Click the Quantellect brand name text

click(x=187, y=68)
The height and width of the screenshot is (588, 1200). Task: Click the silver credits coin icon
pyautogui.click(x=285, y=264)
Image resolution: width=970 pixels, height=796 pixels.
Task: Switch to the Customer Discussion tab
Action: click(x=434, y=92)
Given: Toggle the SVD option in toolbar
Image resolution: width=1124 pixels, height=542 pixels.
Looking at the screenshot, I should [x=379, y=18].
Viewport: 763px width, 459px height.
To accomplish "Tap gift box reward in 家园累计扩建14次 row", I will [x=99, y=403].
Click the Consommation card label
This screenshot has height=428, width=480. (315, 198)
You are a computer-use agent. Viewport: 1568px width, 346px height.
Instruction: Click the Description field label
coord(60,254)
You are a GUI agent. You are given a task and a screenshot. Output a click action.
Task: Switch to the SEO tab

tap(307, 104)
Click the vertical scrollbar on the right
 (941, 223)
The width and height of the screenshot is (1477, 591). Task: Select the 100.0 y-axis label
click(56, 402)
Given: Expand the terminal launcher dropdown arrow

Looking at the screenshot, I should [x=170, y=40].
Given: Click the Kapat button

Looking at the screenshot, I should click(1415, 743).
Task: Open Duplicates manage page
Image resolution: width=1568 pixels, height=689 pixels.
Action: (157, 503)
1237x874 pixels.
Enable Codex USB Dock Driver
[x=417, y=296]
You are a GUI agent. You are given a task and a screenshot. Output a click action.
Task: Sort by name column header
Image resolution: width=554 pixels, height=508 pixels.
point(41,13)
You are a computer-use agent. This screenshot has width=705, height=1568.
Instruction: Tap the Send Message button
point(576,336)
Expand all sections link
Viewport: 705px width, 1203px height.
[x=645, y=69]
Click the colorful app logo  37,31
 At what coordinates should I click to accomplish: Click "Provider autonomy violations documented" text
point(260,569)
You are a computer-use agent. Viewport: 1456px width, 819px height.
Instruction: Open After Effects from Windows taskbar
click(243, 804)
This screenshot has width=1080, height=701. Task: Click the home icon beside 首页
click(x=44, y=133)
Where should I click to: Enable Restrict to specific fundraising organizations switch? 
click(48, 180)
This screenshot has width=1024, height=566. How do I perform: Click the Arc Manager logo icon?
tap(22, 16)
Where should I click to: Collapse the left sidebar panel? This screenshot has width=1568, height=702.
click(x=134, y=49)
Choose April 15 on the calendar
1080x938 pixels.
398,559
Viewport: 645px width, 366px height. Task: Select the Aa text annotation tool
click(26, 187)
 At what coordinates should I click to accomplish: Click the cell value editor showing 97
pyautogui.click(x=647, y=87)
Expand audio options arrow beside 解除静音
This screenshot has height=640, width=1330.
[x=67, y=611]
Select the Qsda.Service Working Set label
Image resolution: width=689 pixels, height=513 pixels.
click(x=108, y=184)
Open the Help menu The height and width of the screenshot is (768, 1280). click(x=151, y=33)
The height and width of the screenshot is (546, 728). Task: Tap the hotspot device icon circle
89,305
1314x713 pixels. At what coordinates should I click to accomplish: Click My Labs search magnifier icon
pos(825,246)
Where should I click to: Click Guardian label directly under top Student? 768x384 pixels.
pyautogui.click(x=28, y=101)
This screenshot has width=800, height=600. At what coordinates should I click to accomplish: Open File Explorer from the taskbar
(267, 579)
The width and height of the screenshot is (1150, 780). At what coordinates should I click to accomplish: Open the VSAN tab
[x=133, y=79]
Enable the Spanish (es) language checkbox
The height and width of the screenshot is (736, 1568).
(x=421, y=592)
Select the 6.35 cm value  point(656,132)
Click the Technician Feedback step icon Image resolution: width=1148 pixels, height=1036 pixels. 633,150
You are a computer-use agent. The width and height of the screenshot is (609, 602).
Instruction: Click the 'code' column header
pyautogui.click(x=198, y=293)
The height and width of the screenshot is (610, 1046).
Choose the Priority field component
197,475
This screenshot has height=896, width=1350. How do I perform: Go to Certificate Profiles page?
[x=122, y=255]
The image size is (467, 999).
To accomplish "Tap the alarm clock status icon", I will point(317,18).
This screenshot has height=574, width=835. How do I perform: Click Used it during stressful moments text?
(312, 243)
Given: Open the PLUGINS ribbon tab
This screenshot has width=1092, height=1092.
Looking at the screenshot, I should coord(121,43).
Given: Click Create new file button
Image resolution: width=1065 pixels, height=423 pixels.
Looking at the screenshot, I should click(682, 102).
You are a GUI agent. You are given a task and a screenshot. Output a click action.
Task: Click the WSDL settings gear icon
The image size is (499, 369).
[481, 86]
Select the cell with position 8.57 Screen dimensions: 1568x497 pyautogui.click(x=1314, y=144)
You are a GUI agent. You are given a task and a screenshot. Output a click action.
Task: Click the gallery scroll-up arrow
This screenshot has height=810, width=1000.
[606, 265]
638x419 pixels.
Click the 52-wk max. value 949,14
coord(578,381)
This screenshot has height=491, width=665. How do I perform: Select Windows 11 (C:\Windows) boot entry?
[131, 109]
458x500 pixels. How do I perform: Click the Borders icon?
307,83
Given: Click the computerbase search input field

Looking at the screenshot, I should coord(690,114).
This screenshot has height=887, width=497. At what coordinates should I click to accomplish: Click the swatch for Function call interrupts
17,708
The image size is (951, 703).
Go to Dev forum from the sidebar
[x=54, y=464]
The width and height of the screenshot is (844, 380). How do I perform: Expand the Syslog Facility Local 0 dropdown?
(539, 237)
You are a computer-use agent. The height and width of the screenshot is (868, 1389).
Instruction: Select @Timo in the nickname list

> **TASK DIRECTIONS**: Count the lines in the data above that contain the string "value", with uppercase and lowercase treated as different, and reply with only that number.

> **IN RESPONSE**: 3